Probabilistic vs deterministic gamblers
Laurent Bienvenu, Valentino Delle Rose, Tomasz Steifer

TL;DR
This paper explores the limits of probabilistic versus deterministic strategies in gambling within the framework of algorithmic randomness, introducing a new notion of almost everywhere computable randomness and demonstrating key separations.
Contribution
It introduces the concept of almost everywhere computable randomness and establishes its separation from partial computable randomness in certain Turing degrees.
Findings
Constructed a sequence that is partial computably random but not a.e. computably random.
Proved the separation between a.e. computable randomness and partial computable randomness.

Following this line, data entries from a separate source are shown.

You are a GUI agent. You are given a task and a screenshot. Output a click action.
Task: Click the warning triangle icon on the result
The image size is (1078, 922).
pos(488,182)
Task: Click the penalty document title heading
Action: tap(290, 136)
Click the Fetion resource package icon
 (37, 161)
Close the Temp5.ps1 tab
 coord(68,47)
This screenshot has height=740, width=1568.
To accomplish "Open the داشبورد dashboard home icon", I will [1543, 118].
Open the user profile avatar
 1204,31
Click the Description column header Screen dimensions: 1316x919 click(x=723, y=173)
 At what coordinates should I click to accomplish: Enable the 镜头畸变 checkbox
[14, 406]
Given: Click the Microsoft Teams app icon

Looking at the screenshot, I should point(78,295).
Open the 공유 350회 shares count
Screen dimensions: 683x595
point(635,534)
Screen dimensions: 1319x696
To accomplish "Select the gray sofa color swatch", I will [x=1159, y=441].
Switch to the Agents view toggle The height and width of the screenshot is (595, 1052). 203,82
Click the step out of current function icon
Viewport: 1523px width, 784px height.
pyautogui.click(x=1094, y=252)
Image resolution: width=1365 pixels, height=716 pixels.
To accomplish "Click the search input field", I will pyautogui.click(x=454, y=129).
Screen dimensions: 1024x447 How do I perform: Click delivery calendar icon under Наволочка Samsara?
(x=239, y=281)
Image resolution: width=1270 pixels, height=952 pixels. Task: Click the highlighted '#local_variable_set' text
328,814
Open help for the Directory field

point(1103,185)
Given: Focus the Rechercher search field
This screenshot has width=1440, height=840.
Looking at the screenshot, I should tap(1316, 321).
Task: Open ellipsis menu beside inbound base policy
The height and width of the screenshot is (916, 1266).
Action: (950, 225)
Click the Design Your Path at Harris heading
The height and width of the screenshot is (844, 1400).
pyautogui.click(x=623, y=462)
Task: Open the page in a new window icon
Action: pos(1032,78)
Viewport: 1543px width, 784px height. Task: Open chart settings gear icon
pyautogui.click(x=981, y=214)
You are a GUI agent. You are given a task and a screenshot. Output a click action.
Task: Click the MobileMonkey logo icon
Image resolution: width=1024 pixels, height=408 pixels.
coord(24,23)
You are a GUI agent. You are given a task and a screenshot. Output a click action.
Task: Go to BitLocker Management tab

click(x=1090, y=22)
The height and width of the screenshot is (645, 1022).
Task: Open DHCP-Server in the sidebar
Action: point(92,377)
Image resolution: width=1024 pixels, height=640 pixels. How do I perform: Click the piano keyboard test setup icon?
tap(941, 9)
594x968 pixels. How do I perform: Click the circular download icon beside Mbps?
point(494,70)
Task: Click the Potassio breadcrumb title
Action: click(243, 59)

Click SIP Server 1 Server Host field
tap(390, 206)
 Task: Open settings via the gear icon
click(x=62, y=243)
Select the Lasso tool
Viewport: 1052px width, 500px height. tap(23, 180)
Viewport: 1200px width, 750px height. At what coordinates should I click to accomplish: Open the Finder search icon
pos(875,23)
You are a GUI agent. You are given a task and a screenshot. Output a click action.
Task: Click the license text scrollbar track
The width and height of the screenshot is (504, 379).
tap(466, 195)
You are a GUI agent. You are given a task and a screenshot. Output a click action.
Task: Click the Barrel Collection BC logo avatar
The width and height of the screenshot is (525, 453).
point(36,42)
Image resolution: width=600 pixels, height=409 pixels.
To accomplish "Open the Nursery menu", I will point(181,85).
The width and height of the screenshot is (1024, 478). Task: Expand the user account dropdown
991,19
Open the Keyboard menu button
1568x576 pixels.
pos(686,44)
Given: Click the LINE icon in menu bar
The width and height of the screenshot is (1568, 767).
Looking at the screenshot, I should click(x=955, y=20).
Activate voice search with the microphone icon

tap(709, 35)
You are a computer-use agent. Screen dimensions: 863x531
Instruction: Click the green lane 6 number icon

Identified the exact Turing degrees where this separation occurs.
Abstract
Can a probabilistic gambler get arbitrarily rich when all deterministic gamblers fail? We study this problem in the context of algorithmic randomness, introducing a new notion -- almost everywhere computable randomness. A binary sequence is a.e.\ computably random if there is no probabilistic computable strategy which is total and succeeds on for positive measure of oracles. Using the fireworks technique we construct a sequence which is partial computably random but not a.e.\ computably random. We also prove the separation between a.e.\ computable randomness and partial computable randomness, which happens exactly in the uniformly almost everywhere dominating Turing degrees.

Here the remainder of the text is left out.